NEW ORLEANS -- Wealthy eccentric Robert Durst agreed Monday to face a murder charge in Los Angeles in the shooting 15 years ago of a mobster's daughter who vouched for him after his wife disappeared. But one of his lawyers said the trip may be delayed by new charges in Louisiana...

By JANET MCCONNAUGHEY and BRIAN MELLEY ~ Associated Press
Robert Durst
Robert Durst

NEW ORLEANS -- Wealthy eccentric Robert Durst agreed Monday to face a murder charge in Los Angeles in the shooting 15 years ago of a mobster's daughter who vouched for him after his wife disappeared. But one of his lawyers said the trip may be delayed by new charges in Louisiana.

The heir to a New York real estate fortune was carrying a revolver when FBI agents arrested him without incident at a New Orleans hotel over the weekend, according to a police report. It wasn't immediately clear whether Durst had the required concealed weapon permit.

On Monday, he shuffled into a courtroom with his hands shackled at his waist, wearing sandals and an orange jumpsuit. He appeared to fall asleep before the hearing and later turned to the gallery and smiled.

He answered "yes" to a judge's questions about waiving extradition.
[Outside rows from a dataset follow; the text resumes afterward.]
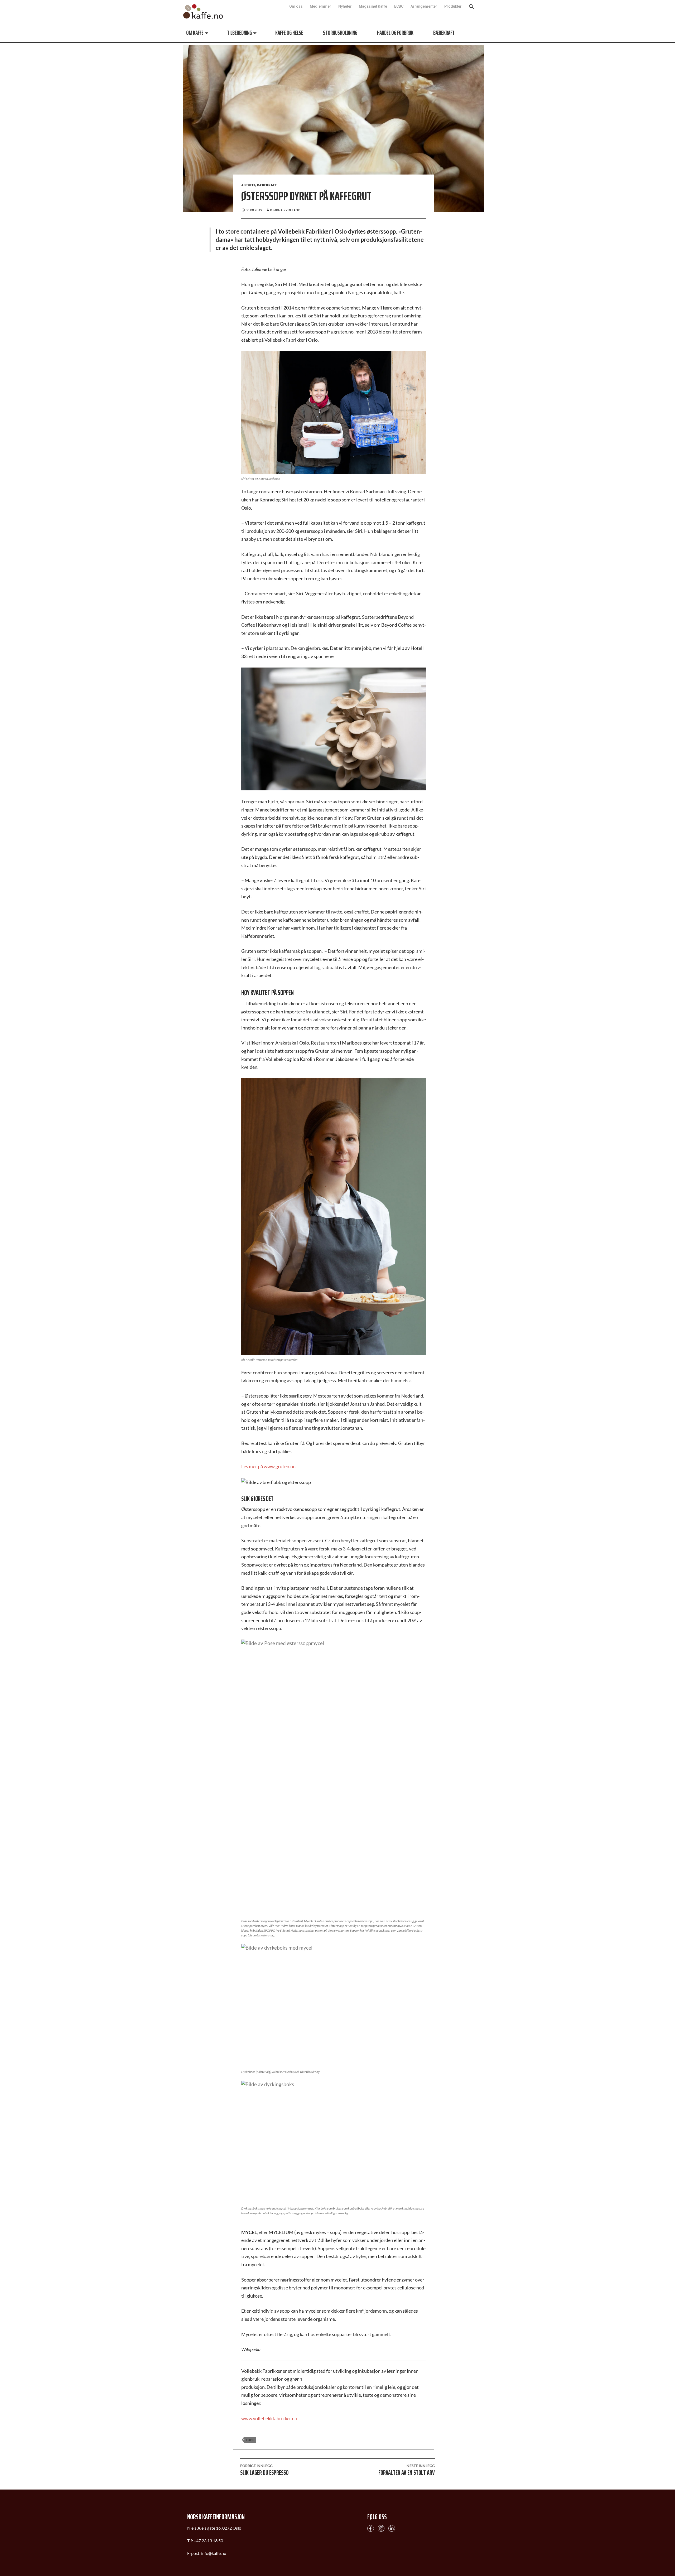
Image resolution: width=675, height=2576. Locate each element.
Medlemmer (320, 6)
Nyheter (345, 6)
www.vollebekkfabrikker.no (269, 2418)
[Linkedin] (391, 2527)
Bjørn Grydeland (285, 210)
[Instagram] (381, 2527)
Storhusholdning (340, 32)
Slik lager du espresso (264, 2470)
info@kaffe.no (213, 2553)
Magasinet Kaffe (373, 6)
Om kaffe (195, 32)
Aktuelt (248, 185)
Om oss (296, 6)
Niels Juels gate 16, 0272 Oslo (214, 2527)
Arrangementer (424, 6)
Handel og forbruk (395, 32)
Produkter (453, 6)
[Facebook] (370, 2527)
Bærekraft (444, 32)
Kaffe (203, 11)
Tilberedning (239, 32)
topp (250, 2440)
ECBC (398, 6)
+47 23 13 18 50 (208, 2540)
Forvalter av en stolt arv (406, 2470)
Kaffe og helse (289, 32)
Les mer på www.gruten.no (268, 1466)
Magistrate Harry Cantrell said Durst could be taken to California and could get pain medication after attorney Dick DeGuerin said Durst has had "neurosurgery."

DeGuerin later said outside court the trip to California may be delayed because New Orleans prosecutors are considering other unspecified charges against him. He wouldn't elaborate, and spokesman Christopher Bowman said the Orleans Parish district attorney's office won't comment.

The hearing came only hours after Sunday's finale of an HBO documentary detailing his life of privilege and links to three deaths: his friend in Los Angeles, Susan Berman; his wife in New York, Kathleen Durst; and Morris Black, an elderly neighbor in Texas.

Durst is heard muttering he "killed them all, of course," at the end of "The Jinx: The Life and Deaths of Robert Durst."

Authorities were hoping Monday this and other evidence finally would lead to a conviction.

Durst had been laying low at a Marriott hotel in New Orleans to avoid the growing attention from the documentary, his longtime lawyer, Chip Lewis, told The Associated Press.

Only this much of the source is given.